- Published on
Exploring Data Structures in Redis
- Authors
- Name
- Kumar Shivendu
- @KShivendu_
Redis is an open-source, in-memory data structure store used as a database, cache, and message broker. One of the key features that sets Redis apart from other databases is its support for multiple data structures from simple ones like strings, hashes, lists, sorted sets to more complicated ones like Hyperloglog, Bitmaps, and Streams.
In this article, we'll dive into each of these data structures, discussing their use cases and how to work with them in Redis. Buckle up and let's get started!
Setting up Redis in docker container
Install docker. You may refer this or this for the same.

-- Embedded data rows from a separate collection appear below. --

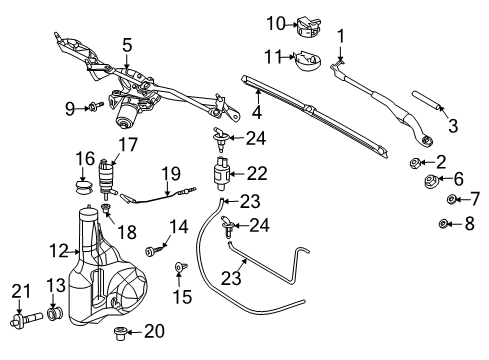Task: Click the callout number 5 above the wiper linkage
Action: [x=127, y=44]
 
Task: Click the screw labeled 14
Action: [x=153, y=252]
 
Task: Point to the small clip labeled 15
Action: [x=180, y=268]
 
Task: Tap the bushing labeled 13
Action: [x=57, y=317]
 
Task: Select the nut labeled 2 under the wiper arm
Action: [x=413, y=163]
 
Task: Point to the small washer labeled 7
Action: [x=449, y=200]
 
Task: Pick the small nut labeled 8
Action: [x=447, y=223]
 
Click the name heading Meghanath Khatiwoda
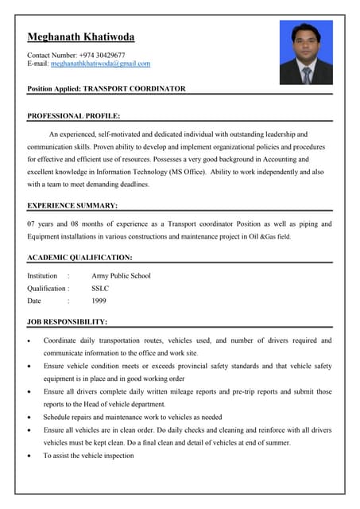coord(80,37)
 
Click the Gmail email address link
coord(100,64)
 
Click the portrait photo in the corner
coord(306,52)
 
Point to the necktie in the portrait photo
coord(306,74)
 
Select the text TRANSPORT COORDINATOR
coord(134,89)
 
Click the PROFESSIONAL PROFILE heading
coord(73,116)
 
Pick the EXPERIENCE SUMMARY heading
coord(72,206)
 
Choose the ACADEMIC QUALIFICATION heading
coord(79,258)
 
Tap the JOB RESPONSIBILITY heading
coord(67,322)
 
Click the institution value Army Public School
coord(121,276)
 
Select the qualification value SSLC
coord(100,289)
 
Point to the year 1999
coord(99,301)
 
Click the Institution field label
coord(42,276)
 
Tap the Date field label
coord(34,301)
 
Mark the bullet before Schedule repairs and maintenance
coord(29,418)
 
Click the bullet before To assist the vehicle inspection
coord(29,456)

docker run --name redis -d -p 6379:6379 redis # To run redis in docker container
docker exec -it redis redis-cli # To access redis cli (Optional)
Strings
Strings are the most basic data structure in Redis, and they're pretty much what they sound like: a sequence of characters. In Redis, strings are used to store values with an associated key. Here's an example of setting and retrieving a string value in Redis:
127.0.0.1:6379> SET my_key "hello world"
OK
127.0.0.1:6379> SET my_int 30
OK
127.0.0.1:6379> GET my_key
"hello world"
127.0.0.1:6379> GET my_int
"30" # Note that the value is returned as a string
In addition to simple string values, Redis strings also have several useful commands for working with string values, such as APPEND
to concatenate two strings and INCR
to increment a numerical value stored as a string.
Hashes
Redis hashes are similar to dictionaries in other programming languages. Hashes allow you to store multiple key-value pairs within a single Redis key. Here's an example of setting and retrieving values from a Redis hash:
127.0.0.1:6379> HSET my_hash name "John Doe" email "john.doe@example.com"
(integer) 1
127.0.0.1:6379> HSET my_hash age 30
(integer) 1
127.0.0.1:6379> HGET my_hash name
"John Doe"
Hashes are incredibly useful for storing structured data, such as user profiles, product information, and more. Redis hashes also provide several commands for working with hash values, such as HGETALL
to retrieve all key-value pairs within a hash and HINCRBY
to increment a numerical value stored within a hash (I hear you. No you can't use INCR
on a hash value)
Lists
Redis lists are ordered collections of strings, similar to arrays in other programming languages. You can think of a Redis list as a series of values, where each value has a unique index. Here's an example of using a Redis list:
127.0.0.1:6379> LPUSH my_list "apple"
(integer) 1
127.0.0.1:6379> LPUSH my_list "banana"
(integer) 2
127.0.0.1:6379> LPUSH my_list "cherry"
(integer) 3
127.0.0.1:6379> LRANGE my_list 0 -1 # 0 is the first index, -1 is the last index
1) "cherry"
2) "banana"
3) "apple"
Redis lists are commonly used for tasks such as message queues and task management. Redis provides several commands for working with lists, such as LPOP
to remove the first value in a list and RPOP
to remove the last value in a list. You can also use LINDEX
to retrieve a value at a specific index in a list.
Sets
Redis sets are unordered collections of unique strings. Sets are similar to arrays, but with the added constraint that all values in a set must be unique. Here's an example of using a Redis set:
127.0.0.1:6379> SADD my_set "apple"
(integer) 1
127.0.0.1:6379> SADD my_set "banana"
(integer) 1
127.0.0.1:6379> SADD my_set "cherry"
(integer) 1
127.0.0.1:6379> SADD my_set "apple"
(integer) 0
127.0.0.1:6379> SMEMBERS my_set
1) "banana"
2) "apple"
3) "cherry"
As you can see, even though we tried to add the value "apple" twice to the set, Redis only stored it once since sets only allow unique values.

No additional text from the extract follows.